(Rows of pointing data)

———

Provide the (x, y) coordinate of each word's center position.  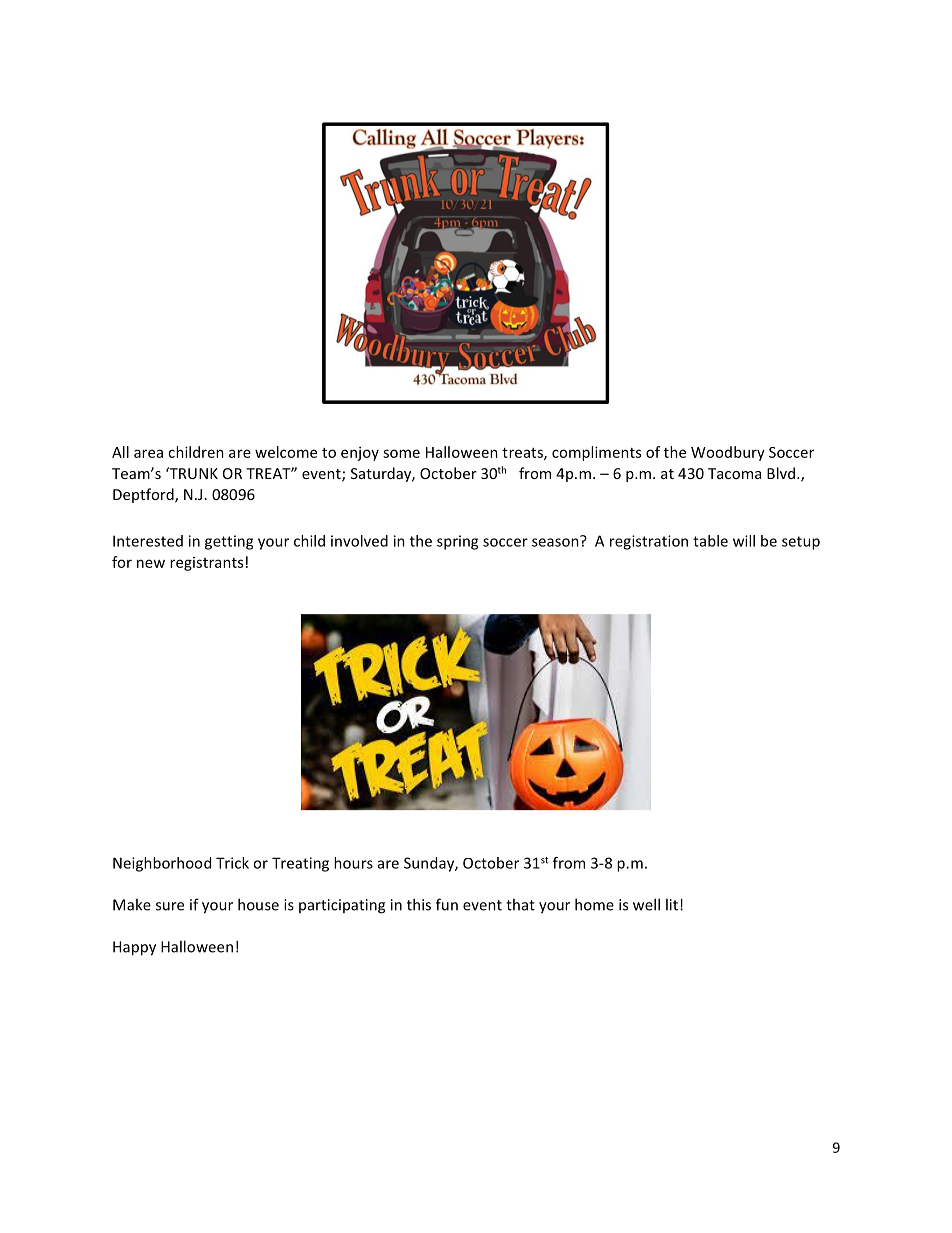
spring (457, 542)
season (556, 541)
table (710, 541)
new (151, 563)
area (148, 453)
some (401, 453)
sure (170, 906)
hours (353, 863)
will (744, 541)
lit (672, 904)
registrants (206, 564)
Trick (232, 863)
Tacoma (734, 473)
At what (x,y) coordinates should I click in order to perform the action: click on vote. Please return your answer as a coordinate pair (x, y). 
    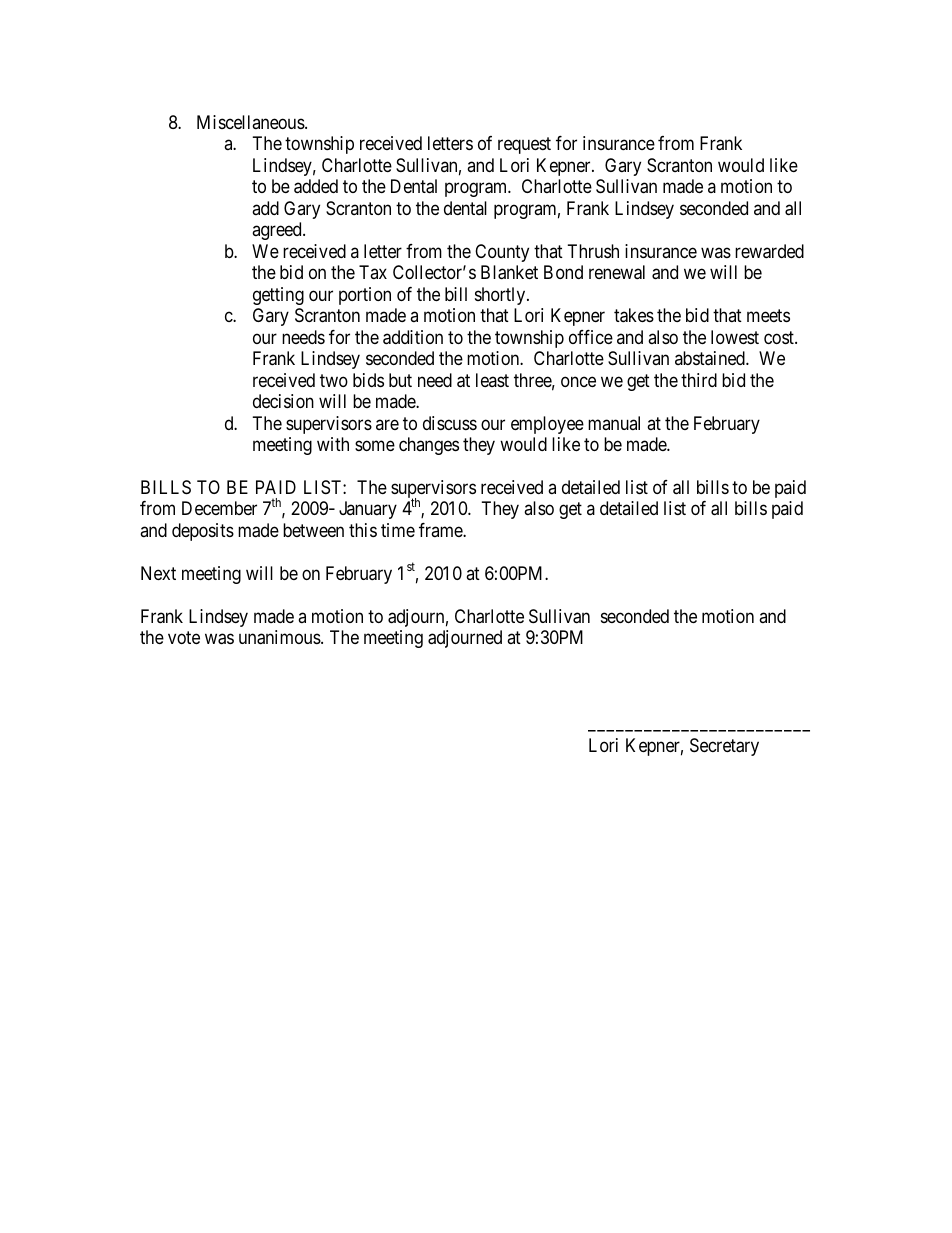
    Looking at the image, I should click on (184, 638).
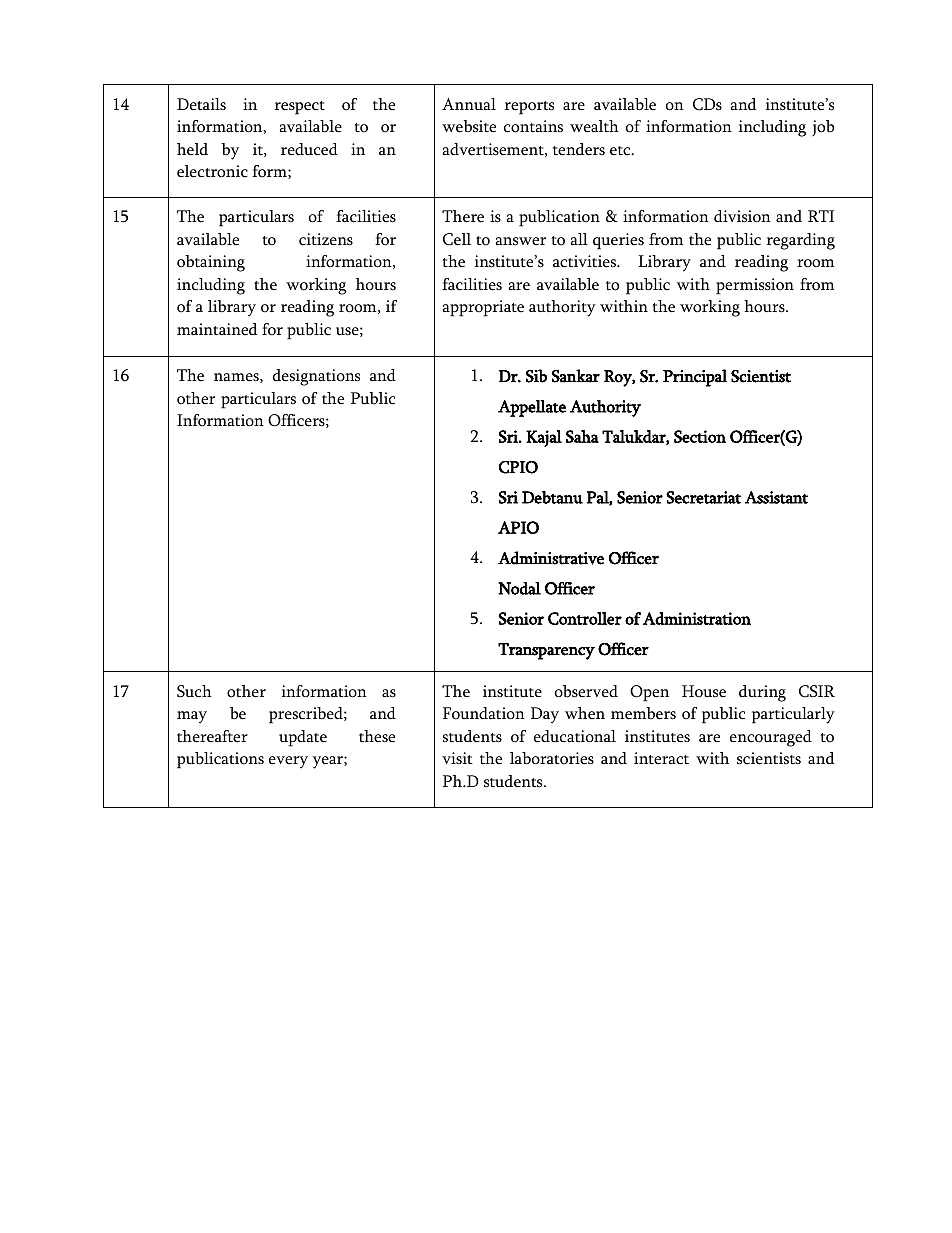 The width and height of the document is (952, 1233). Describe the element at coordinates (552, 758) in the document. I see `laboratories` at that location.
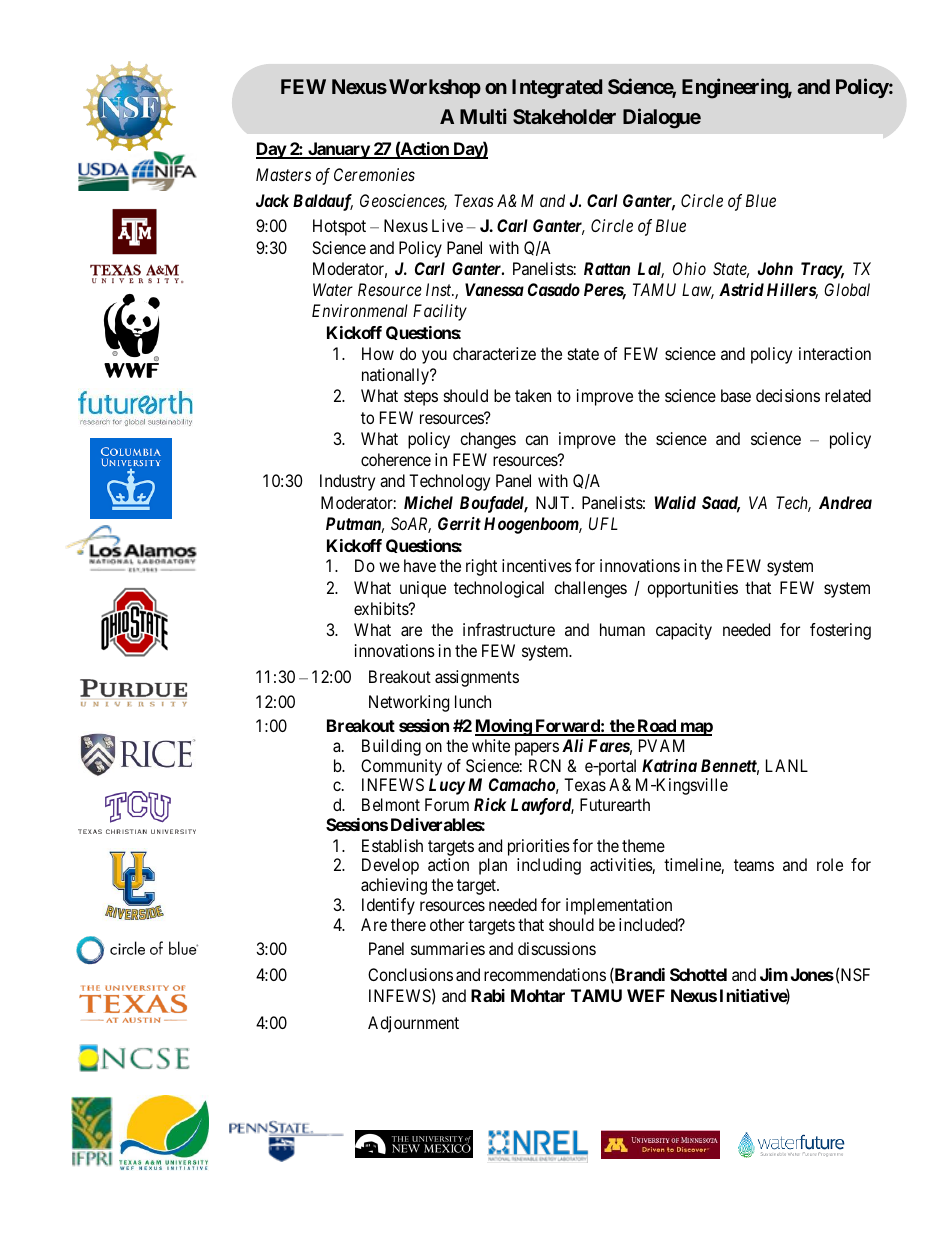 This document has width=952, height=1233. Describe the element at coordinates (564, 116) in the document. I see `Stakeholder` at that location.
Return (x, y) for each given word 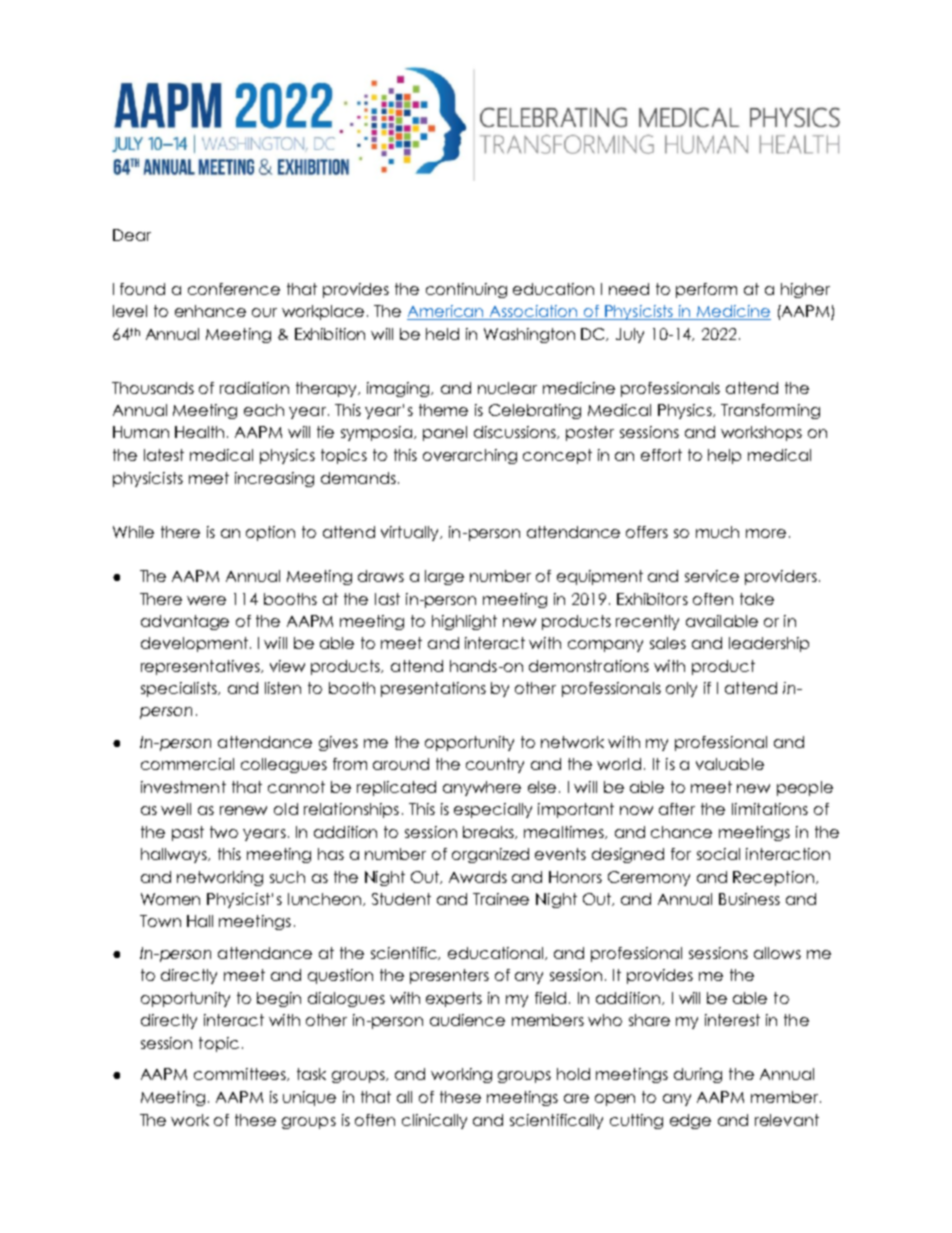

———

PROBLEM REQUIREMENTS - Copy every item above word for word, leaving out the pictures.

ANSWER TO THE PROBLEM -
Provide the (x, y) coordinate of each word's center position.  
spring (457, 542)
season (556, 541)
table (710, 541)
new (151, 563)
area (148, 453)
some (401, 453)
sure (170, 906)
hours (353, 863)
will (744, 541)
lit (672, 904)
registrants (206, 564)
Trick (232, 863)
Tacoma (734, 473)
At what (x,y) coordinates should I click in order to perform the action: click on vote. Please return your answer as a coordinate pair (x, y). 
    Looking at the image, I should click on (184, 638).
 The width and height of the document is (952, 1233). Describe the element at coordinates (552, 758) in the document. I see `laboratories` at that location.
 This document has width=952, height=1233. Describe the element at coordinates (564, 116) in the document. I see `Stakeholder` at that location.
Return (x, y) for each given word 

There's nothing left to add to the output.